* **WHAT YOU ARE ASKED TO DO**
Make an exact copy of all the records, one that contains none of the pictures.

* **Stored items**
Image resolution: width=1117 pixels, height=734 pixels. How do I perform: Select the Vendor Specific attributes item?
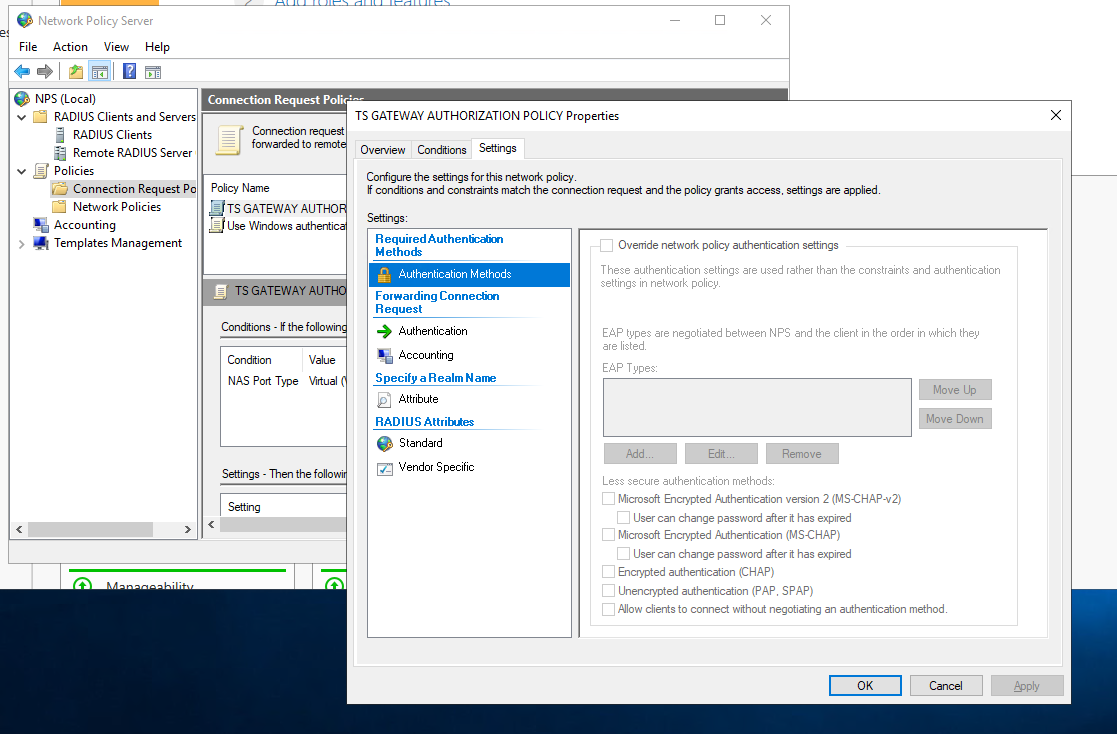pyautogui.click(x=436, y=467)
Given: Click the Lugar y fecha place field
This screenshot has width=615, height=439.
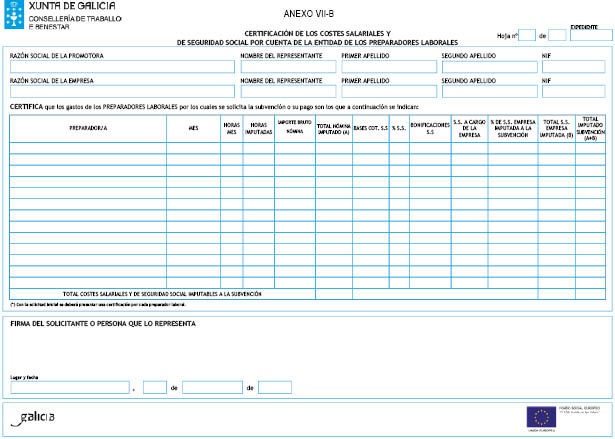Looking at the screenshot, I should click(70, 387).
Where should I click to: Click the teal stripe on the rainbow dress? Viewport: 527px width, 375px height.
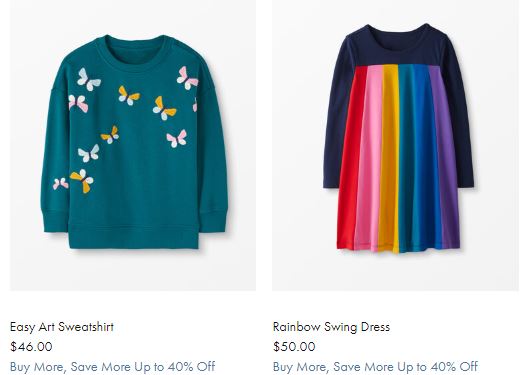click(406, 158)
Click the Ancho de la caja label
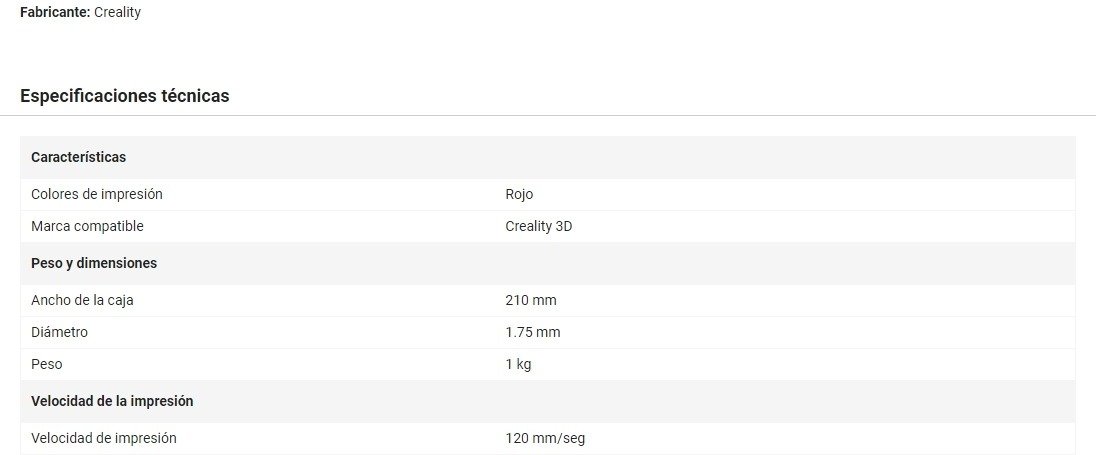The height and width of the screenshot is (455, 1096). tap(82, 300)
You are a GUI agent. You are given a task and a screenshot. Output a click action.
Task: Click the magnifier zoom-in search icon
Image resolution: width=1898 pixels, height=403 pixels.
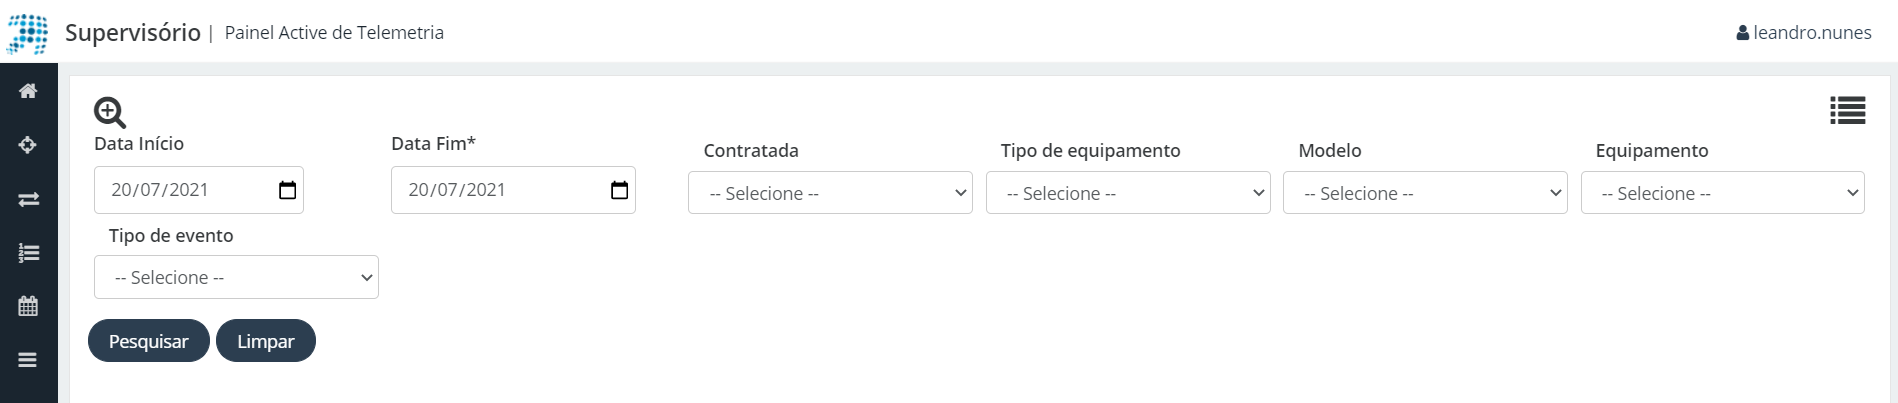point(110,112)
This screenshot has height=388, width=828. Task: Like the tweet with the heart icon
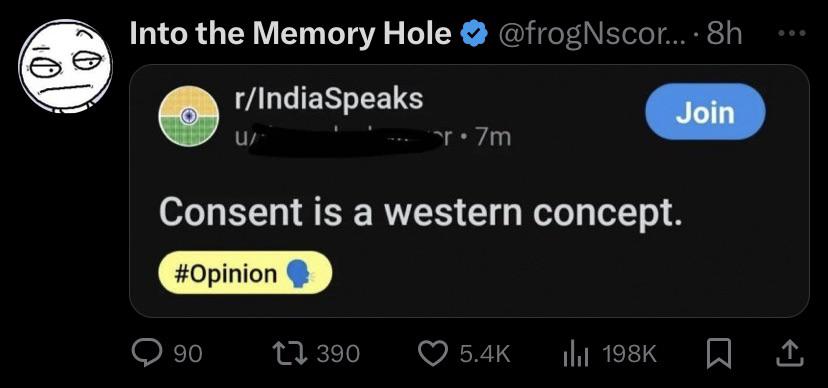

* **EXERCISE SOLUTION**
Image resolution: width=1117 pixels, height=734 pixels. How do I perform: Select the Vendor Specific attributes item?
pyautogui.click(x=436, y=467)
Given: Click the Lugar y fecha place field
This screenshot has width=615, height=439.
Looking at the screenshot, I should click(70, 387).
Where should I click to: Click the teal stripe on the rainbow dress? Viewport: 527px width, 375px height.
click(406, 158)
Click the Ancho de la caja label
The height and width of the screenshot is (455, 1096). tap(82, 300)
You are a GUI agent. You are given a task and a screenshot. Output a click action.
Task: Click the magnifier zoom-in search icon
Image resolution: width=1898 pixels, height=403 pixels.
point(110,112)
This screenshot has height=388, width=828. Task: Like the tweet with the heart icon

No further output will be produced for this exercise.